# Any way to connect my laptop with TV wirelessly?



## ithehappy (Mar 20, 2014)

I generally connect my laptop with my Bravia with the HDMI cable, and it works fine needless to say, but all the clutter of cables, well...I was wondering if there is an way to connect the lappy wirelessly with the TV? I mean if the laptop had a screen mirroring feature then there would be no problem, but it doesn't! However the plus point is, bloody TV has built in WiFi and the laptop and the TV both are connected with same WiFi router in my room. So is there any software or something which will help me do that?

TIA.


----------



## seamon (Mar 20, 2014)

Intel widi?


----------



## ithehappy (Mar 20, 2014)

Doesn't work for my model.


----------



## seamon (Mar 20, 2014)

whatthefrak said:


> Doesn't work for my model.



which model? then I guess there's no way.


----------



## ithehappy (Mar 20, 2014)

It's a cheapo model, Lenovo B490 (i3)


----------



## AbhMkh (Mar 20, 2014)

whatthefrak said:


> I generally connect my laptop with my Bravia with the HDMI cable, and it works fine needless to say, but all the clutter of cables, well...I was wondering if there is an way to connect the lappy wirelessly with the TV? I mean if the laptop had a screen mirroring feature then there would be no problem, but it doesn't! However the plus point is, bloody TV has built in WiFi and the laptop and the TV both are connected with same WiFi router in my room. So is there any software or something which will help me do that?
> 
> TIA.



Assuming your lenovo b490 has the intel hd4000 graphics(acc to flipkart the i3 version has) there is a way to wirelessly mirror your laptop.

You will need the following things.

1. Windows 8.1 OS which shouldn't be a problem if you already have windows 8

2. A tv with inbuilt wifi which supports "MIRACAST".Most tv's nowadays do, but if your tv doesn't you will have to buy a miracast dongle.

3. Both laptop and tv connected to the same wifi router.

If you have all this the google search for "How to setup miracast on windows 8.1"


----------



## ithehappy (Mar 21, 2014)

*Dataset section*
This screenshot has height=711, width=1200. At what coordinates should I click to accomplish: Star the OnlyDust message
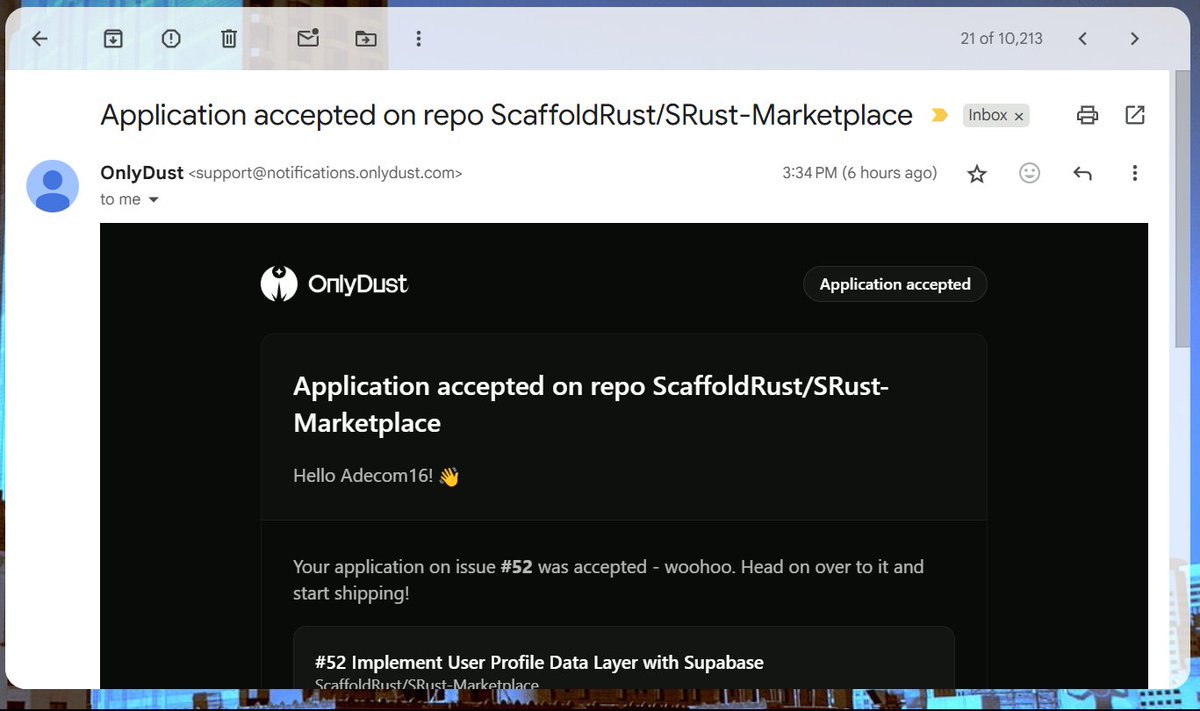click(976, 173)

*Things to do*
a) Reproduce the laptop-to-TV thread word for word, from "1. Windows 8.1" to "same wifi router.".
b) Carry the laptop-to-TV thread on from the point where it stops.
The listing plays no part here.

*Answers*
a)
1. Windows 8.1 OS which shouldn't be a problem if you already have windows 8

2. A tv with inbuilt wifi which supports "MIRACAST".Most tv's nowadays do, but if your tv doesn't you will have to buy a miracast dongle.

3. Both laptop and tv connected to the same wifi router.

b)
Okay, sad news is I removed Windows 8.1 which I actually installed when I bought the lappy, and installed Windows 7. But that's no problem, I can install Win 8.1 back.
Now whether my TV supports Miracast or not, well I think it does, this is the specification page, KDL-42W670A : W670A Series : BRAVIA and when I type and find keywords 'miracast' it finds two words, lol, so I guess it supports it?

One more thing, this will be screen mirroring right? I mean the TV will mirror the laptop's display, or can I change the display resolution to TV's naive full HD resolution as well?


----------



## AbhMkh (Mar 21, 2014)

whatthefrak said:


> Okay, sad news is I removed Windows 8.1 which I actually installed when I bought the lappy, and installed Windows 7. But that's no problem, I can install Win 8.1 back.
> Now whether my TV supports Miracast or not, well I think it does, this is the specification page, KDL-42W670A : W670A Series : BRAVIA and when I type and find keywords 'miracast' it finds two words, lol, so I guess it supports it?
> 
> One more thing, this will be screen mirroring right? I mean the TV will mirror the laptop's display, or can I change the display resolution to TV's naive full HD resolution as well?



I dont think this tv supports miracast(it supports DLNA and wifi direct), check with sony guys once.You will need a miracast dongle.

And I think it will mirror the laptop display


----------



## seamon (Mar 21, 2014)

why not stick to normal HDMI, save money and leave all this hassle?


----------



## ithehappy (Mar 21, 2014)

Okay brother, I have asked an experienced member of AV forums, I just hope it supports it.
Thanks for your reply mate.

- - - Updated - - -



seamon said:


> why not stick to normal HDMI, save money and leave all this hassle?


Cause I am starting to hate all these cables! The hassle would be installing back Windows 8.1  and bearing that noobish OS! Lets see.


----------



## AbhMkh (Mar 21, 2014)

whatthefrak said:


> Okay brother, I have asked an experienced member of AV forums, I just hope it supports it.
> Thanks for your reply mate.
> 
> - - - Updated - - -
> ...



If you are going to do this just keep this thread updated, I too have a sony bravia which doesn't support "Miracast".Even my phone (Lg optimus G) can stream using miracast but not my tv lol


----------



## ithehappy (Mar 21, 2014)

Sure mate. That person replied. He says it supports Miracast, it's called 'Screen Mirroring' on the TV. Now let me ask you another question, can I configure anything from Windows 8.1? I mean my TV is Full HD, and the lappy is 1366x768. So can I use TV's naive resolution or it will just mirror the display as 1366x768?

- - - Updated - - -

Update : Screen Mirroring working with my Bravia


----------



## AbhMkh (Mar 21, 2014)

K





whatthefrak said:


> Sure mate. That person replied. He says it supports Miracast, it's called 'Screen Mirroring' on the TV. Now let me ask you another question, can I configure anything from Windows 8.1? I mean my TV is Full HD, and the lappy is 1366x768. So can I use TV's naive resolution or it will just mirror the display as 1366x768?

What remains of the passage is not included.